WHAT TO PRODUCE: Copy out the part of the items below that opens with the line containing "You are a GUI" and runs through the end of the items, reproducing each line precisely. Leave the pictures out of your answer.

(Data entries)
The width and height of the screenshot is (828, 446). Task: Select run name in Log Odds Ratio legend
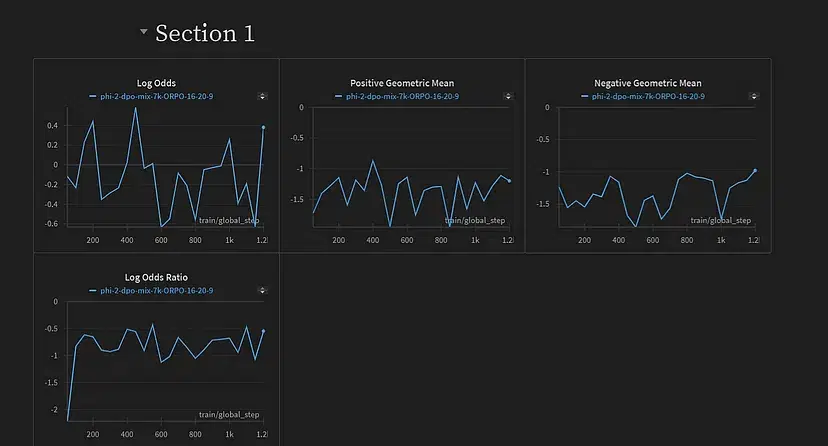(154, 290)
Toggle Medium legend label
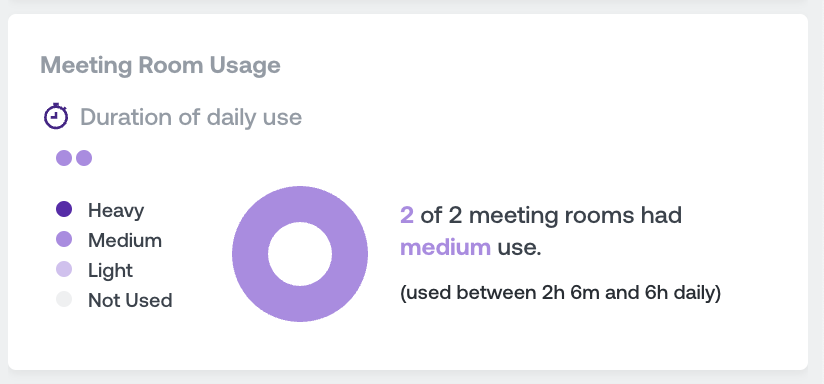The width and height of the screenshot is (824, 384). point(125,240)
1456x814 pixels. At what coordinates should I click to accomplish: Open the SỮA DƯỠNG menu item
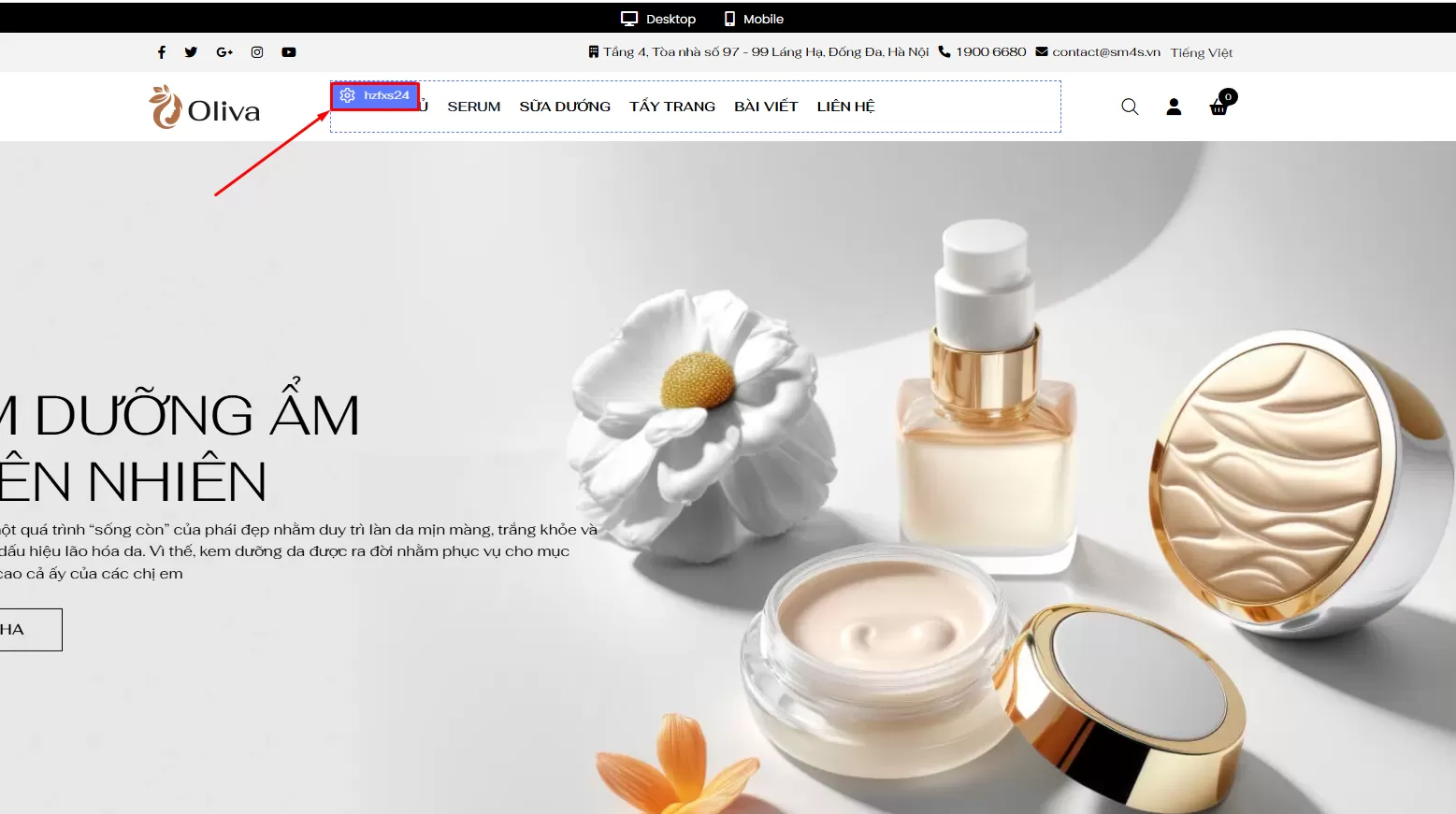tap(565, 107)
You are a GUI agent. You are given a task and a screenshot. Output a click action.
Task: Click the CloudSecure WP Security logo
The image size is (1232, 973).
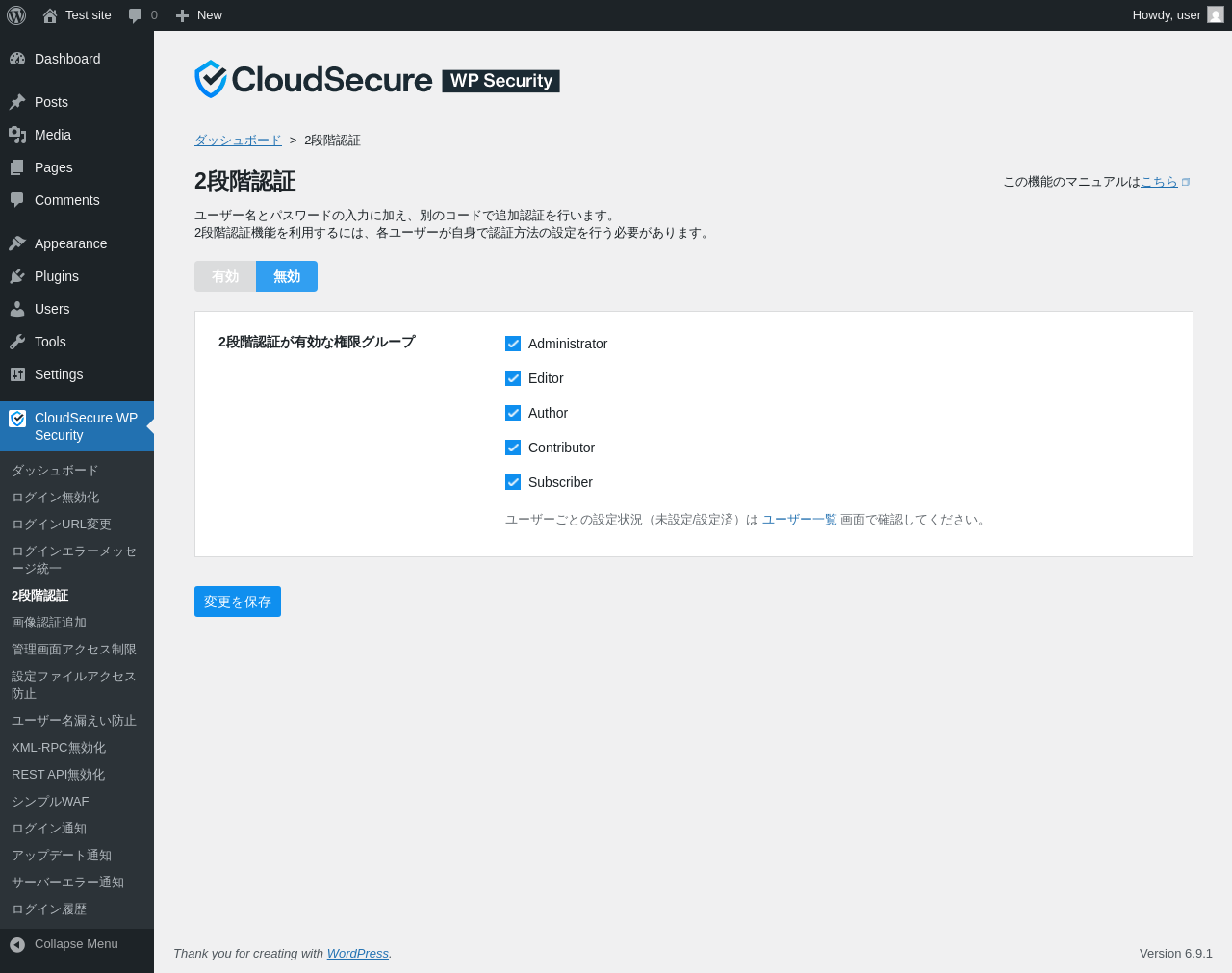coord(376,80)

FINISHED ANSWER:
You are a GUI agent. You are given a task and a screenshot. Output a click action.
Task: Click the CloudSecure WP Security logo
The image size is (1232, 973).
coord(376,80)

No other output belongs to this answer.